Dataset excerpts
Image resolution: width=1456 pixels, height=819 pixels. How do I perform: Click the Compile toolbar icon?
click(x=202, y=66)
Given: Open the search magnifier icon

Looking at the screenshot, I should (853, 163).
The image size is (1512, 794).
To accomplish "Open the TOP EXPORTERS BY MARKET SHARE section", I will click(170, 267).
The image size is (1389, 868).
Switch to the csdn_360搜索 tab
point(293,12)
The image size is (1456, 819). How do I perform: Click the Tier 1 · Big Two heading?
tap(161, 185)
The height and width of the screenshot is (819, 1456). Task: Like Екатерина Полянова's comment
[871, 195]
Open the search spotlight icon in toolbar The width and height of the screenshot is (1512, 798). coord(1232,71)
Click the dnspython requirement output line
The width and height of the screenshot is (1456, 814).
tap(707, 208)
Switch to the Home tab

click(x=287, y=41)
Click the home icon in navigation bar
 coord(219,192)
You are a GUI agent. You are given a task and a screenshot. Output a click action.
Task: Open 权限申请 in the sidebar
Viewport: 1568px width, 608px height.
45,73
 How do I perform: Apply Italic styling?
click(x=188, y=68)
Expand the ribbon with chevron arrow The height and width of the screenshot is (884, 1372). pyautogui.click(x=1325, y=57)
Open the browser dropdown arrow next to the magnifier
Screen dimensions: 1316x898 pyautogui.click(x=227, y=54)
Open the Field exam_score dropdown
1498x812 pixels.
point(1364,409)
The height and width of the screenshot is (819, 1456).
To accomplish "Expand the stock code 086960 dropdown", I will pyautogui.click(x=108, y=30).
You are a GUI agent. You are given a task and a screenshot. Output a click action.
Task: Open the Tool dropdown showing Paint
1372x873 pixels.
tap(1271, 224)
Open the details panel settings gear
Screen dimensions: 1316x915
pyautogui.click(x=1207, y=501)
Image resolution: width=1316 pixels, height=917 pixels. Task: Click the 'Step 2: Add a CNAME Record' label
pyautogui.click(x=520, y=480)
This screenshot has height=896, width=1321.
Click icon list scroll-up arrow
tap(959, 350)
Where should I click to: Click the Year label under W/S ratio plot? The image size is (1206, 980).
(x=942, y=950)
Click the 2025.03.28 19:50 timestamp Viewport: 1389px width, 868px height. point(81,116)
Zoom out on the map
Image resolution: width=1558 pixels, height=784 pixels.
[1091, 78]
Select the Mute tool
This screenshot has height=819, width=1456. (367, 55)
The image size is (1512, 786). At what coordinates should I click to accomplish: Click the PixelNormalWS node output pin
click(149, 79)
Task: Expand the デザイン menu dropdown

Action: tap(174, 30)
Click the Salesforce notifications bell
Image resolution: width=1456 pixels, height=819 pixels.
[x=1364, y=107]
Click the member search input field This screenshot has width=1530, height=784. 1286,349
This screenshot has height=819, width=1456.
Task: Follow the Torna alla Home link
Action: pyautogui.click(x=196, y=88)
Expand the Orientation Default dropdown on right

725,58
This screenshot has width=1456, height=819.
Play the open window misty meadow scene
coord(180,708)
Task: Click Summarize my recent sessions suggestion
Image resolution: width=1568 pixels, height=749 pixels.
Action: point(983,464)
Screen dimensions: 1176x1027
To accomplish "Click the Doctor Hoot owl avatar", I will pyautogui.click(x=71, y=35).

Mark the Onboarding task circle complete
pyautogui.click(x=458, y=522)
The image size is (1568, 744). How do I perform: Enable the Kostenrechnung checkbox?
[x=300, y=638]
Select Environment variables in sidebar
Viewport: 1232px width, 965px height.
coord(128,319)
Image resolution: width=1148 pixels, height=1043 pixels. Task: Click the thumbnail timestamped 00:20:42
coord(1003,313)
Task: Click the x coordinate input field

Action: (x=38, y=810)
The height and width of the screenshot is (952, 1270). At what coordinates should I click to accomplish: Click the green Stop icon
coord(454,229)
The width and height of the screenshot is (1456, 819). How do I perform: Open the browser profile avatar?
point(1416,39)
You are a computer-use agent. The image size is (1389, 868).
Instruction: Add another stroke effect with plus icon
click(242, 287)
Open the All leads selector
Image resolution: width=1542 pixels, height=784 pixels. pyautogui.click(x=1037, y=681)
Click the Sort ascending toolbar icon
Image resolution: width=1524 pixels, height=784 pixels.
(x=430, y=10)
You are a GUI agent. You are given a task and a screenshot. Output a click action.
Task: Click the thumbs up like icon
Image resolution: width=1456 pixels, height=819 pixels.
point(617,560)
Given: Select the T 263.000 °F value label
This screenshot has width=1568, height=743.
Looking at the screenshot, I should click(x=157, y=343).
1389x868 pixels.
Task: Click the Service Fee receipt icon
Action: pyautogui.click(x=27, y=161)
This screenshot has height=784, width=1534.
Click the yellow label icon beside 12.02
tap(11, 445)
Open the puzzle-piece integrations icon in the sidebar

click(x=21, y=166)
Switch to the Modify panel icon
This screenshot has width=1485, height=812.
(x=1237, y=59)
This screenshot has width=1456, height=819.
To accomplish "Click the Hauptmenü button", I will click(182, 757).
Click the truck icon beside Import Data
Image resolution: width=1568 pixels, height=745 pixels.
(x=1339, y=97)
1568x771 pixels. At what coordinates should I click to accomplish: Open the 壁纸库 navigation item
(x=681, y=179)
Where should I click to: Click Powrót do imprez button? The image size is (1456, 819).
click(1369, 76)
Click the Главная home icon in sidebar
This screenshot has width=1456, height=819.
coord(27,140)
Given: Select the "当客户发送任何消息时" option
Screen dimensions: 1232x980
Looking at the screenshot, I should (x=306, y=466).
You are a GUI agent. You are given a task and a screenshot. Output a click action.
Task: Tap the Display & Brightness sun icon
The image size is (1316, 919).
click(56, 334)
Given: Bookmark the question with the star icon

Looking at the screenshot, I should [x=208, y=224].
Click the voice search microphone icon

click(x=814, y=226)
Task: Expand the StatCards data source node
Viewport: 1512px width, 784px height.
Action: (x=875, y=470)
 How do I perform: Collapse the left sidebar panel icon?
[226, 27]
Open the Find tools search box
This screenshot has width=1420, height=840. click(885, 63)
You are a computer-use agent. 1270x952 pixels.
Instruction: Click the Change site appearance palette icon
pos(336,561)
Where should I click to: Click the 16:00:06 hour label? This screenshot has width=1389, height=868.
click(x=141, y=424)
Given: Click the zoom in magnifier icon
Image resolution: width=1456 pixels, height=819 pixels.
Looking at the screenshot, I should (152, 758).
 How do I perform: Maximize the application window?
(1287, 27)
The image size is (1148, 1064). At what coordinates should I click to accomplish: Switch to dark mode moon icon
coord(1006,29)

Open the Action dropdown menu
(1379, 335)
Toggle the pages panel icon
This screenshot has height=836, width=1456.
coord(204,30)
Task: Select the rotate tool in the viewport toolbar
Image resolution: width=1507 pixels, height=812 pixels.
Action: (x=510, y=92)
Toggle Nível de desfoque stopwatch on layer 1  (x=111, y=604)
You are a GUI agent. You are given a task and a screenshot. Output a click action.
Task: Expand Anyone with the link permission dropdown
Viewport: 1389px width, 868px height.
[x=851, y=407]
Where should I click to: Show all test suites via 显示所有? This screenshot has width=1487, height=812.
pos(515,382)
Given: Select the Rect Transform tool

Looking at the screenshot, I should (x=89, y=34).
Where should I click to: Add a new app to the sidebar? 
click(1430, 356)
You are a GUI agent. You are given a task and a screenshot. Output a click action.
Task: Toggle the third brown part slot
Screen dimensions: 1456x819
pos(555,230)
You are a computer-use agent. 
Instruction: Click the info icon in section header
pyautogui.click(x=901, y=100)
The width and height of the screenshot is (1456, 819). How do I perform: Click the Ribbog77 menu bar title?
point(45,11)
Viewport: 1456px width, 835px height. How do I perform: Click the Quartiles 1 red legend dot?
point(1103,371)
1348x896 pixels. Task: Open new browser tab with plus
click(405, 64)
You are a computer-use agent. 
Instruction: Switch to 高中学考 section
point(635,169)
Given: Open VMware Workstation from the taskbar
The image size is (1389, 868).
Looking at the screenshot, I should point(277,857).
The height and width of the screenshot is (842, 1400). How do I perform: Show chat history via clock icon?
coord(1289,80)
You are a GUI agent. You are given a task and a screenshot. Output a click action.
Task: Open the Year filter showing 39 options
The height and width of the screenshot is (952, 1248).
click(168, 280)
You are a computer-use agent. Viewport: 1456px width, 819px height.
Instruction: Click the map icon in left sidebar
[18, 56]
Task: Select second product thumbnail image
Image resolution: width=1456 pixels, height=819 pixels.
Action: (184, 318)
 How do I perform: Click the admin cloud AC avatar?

#### ACTION ITEM
Your answer must be a single number: how many lines of the entries above contain the string "computer".

#### EXPECTED OUTPUT
5